After her first child was born in 1999, Missy Lavender had a rude awakening – she realized she could no longer laugh, sneeze or lift her baby without leaking urine.
Her problem: stress urinary incontinence or SUI, a common affliction that affects millions of women.
The typical patient with SUI develops the condition after childbirth, when the stresses of pregnancy and delivery weaken the pelvic floor muscles and the urethral sphincter, a muscle that works as an on-off switch for bladder control. A New England Journal of Medicine study (2003) found that 21 percent of women who deliver a baby vaginally have some degree of incontinence.
When Lavender consulted her doctor she was told to Kegel (perform pelvic floor muscle exercises) and come back in six months. When that failed to solve her problem, she sought expert care, eventually had surgery, but was still dissatisfied with the availability of information and practical, holistic solutions available in the market. Shortly thereafter, Lavender put her Northwestern University MBA to use: she began the Women’s Health Foundation (WHF), a demure title that reflects the public’s reluctance to deal directly with issues of incontinence.

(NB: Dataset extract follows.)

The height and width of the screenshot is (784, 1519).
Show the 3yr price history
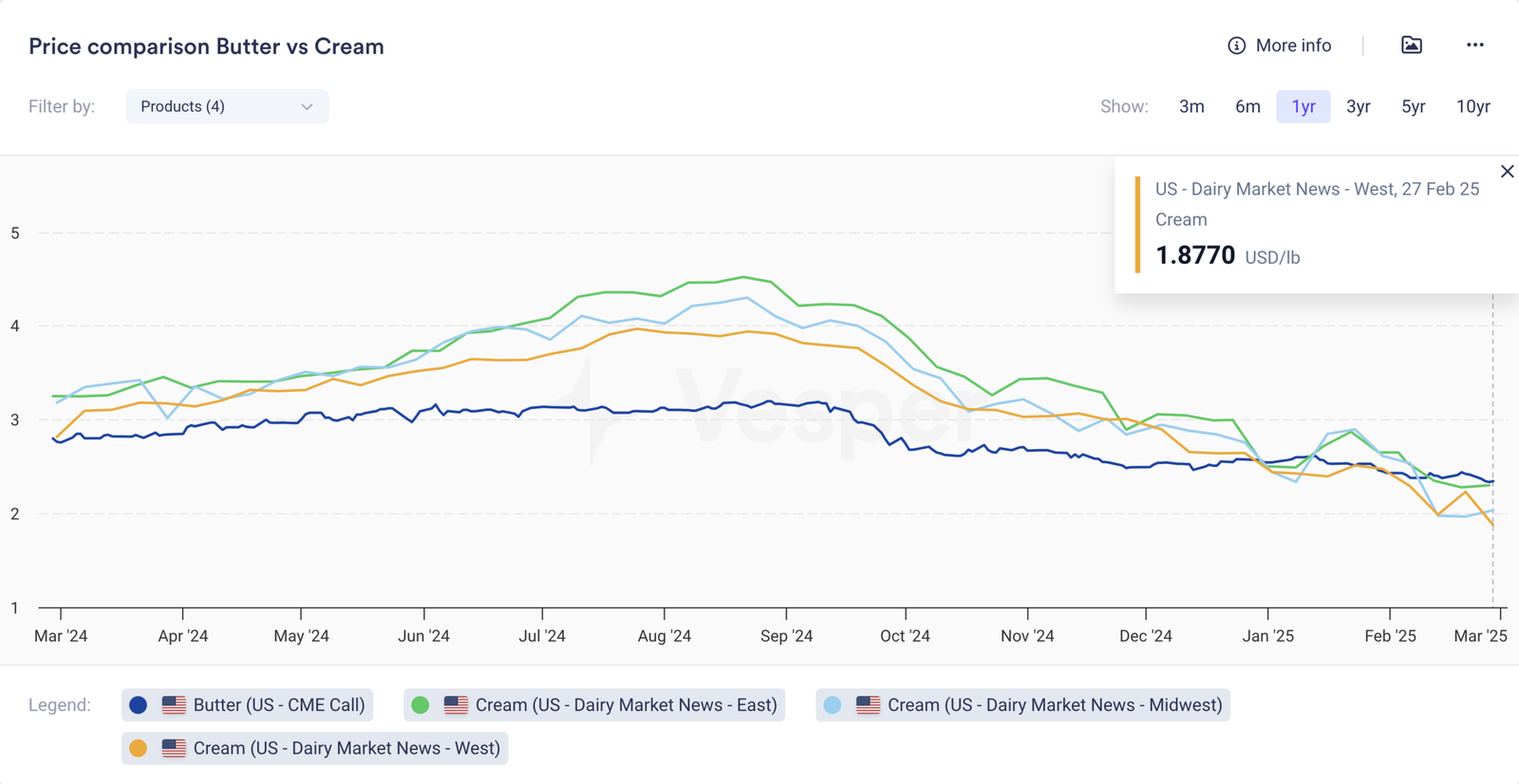pyautogui.click(x=1358, y=106)
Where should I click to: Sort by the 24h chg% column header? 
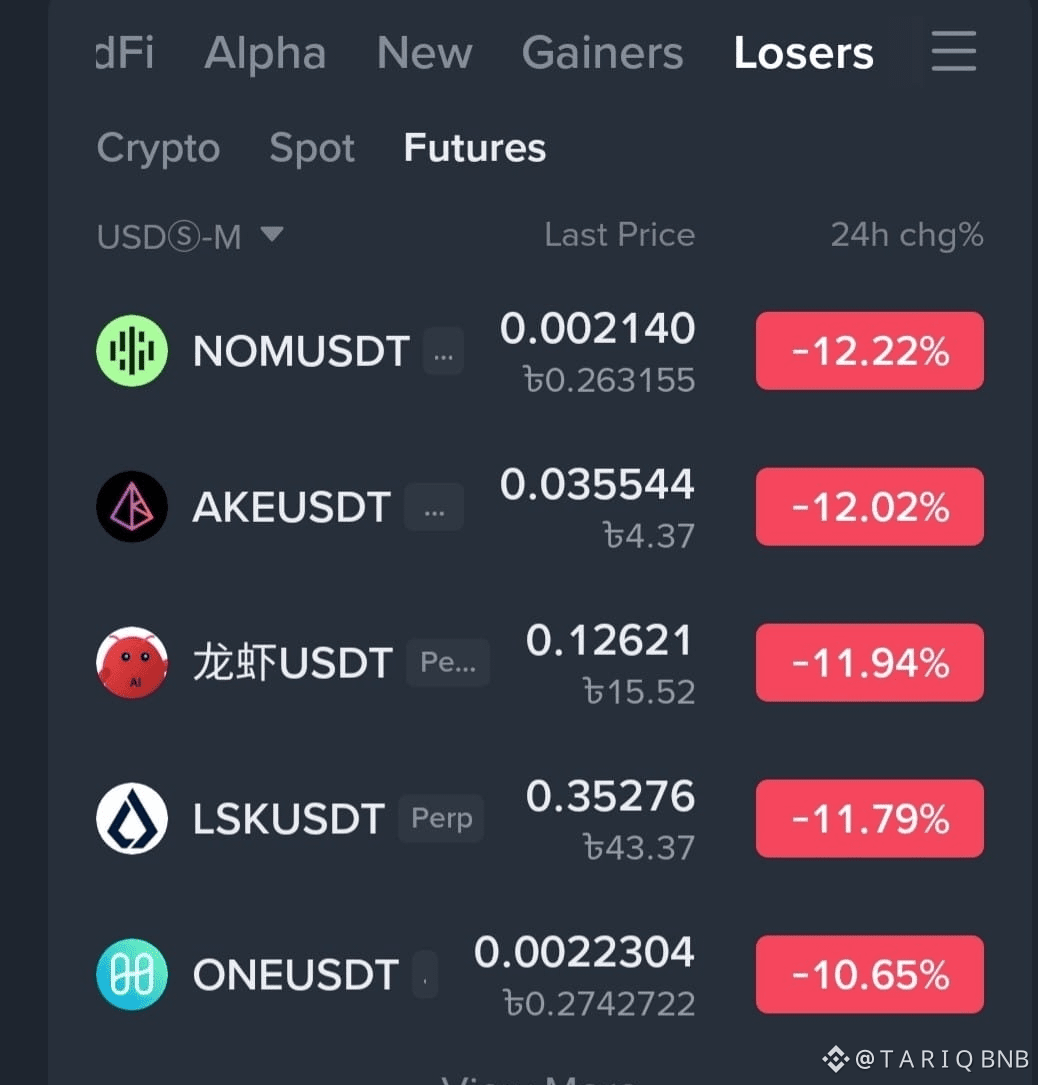coord(907,235)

“For many women there is such a stigma attached to this disorder,” Lavender explains. “We are all potty trained as toddlers and the assumption is you then control your own elimination. To have to admit that you can’t is like admitting you are infantile or senile. For those of us who are neither, it’s embarrassing.”
Lavender was determined to get the shame out of finding treatment, to increase public awareness of just how prevalent the problem is and to bring an openness and sense of humor to the process. She founded the organization in 2004. One of the organization’s principle efforts has been to develop and teach a wellness-based program called Total Control®, a seven-week class designed to educate participants about pelvic health and exercise. The Foundation offers training and licensing of instructors, who then lead classes through hospitals, fitness centers, YMCAs and other community centers.

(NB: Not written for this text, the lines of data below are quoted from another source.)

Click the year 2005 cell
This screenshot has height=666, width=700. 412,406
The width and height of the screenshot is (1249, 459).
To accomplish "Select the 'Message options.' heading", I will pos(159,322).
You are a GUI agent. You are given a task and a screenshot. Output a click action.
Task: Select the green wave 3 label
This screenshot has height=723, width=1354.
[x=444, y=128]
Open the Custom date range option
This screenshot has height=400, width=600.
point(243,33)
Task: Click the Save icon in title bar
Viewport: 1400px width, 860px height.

Initial studies show that women who take the seven week class show a 40 percent reduction in discomfort and a significant decrease in urge and stress incontinence. One fourth of the women with SUI and one fifth of the women with urgency stated they were symptom free. As a bonus, women also report that their abdominal muscles are tighter, they sleep better in the night and they are experiencing better orgasms during intercourse.
In 2007, Women’s Health Foundation published “You Go Girl…But Only When You Want To!” an instructional handbook and released a pelvic fitness workout DVD “Total Control®: Be Fit, Be Sexy, Be In Control”. Both educational tools are focused on presenting wellness tips and topics to help treat and prevent incontinence.

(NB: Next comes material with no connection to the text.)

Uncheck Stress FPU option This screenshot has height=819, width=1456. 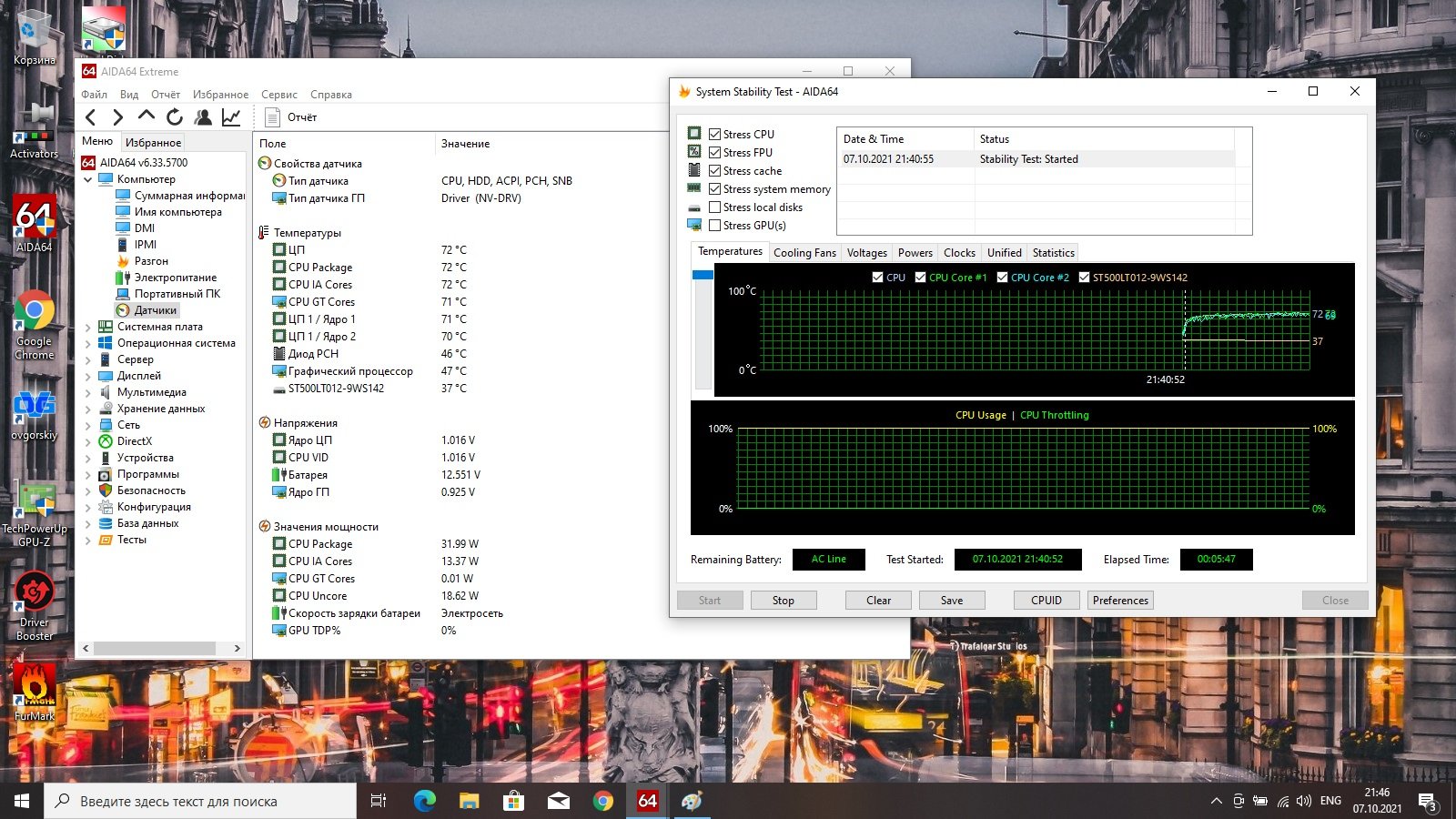(715, 153)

“What we need are more `pelvic floor champions,’” declares Lavender. The key to bladder control, she says, is strengthening the three key muscle groups that collectively are called the “Pelvic Pyramid.” Those three include the pelvic floor muscles, the deep abdominals, technically known as the transverses abdominus, as well as the deep back muscles, known as the multifidi, which are positioned along the spine.
Women who have trained and strengthened their Pelvic Pyramid muscles through the Total Control® training program learn to “squeeze before they sneeze” which can keep those annoying little leaks at bay. But there is more to bladder control than just exercising.
Basic education can help, too. Total Control® students learn that certain foods or beverages can trigger an episode, or keep it away. They learn the role of constipation in the equation and how changing their bathroom habits will help, too.
Lavender admits that raising public awareness is an uphill struggle. “There are just so many people who don’t want to talk about it,” she says. “But I know from the responses we have gotten thus far this is an important mission. Women have told us that Total Control® has effectively given them their lives back. Now we just have to take the message to the remaining millions of women who can benefit!”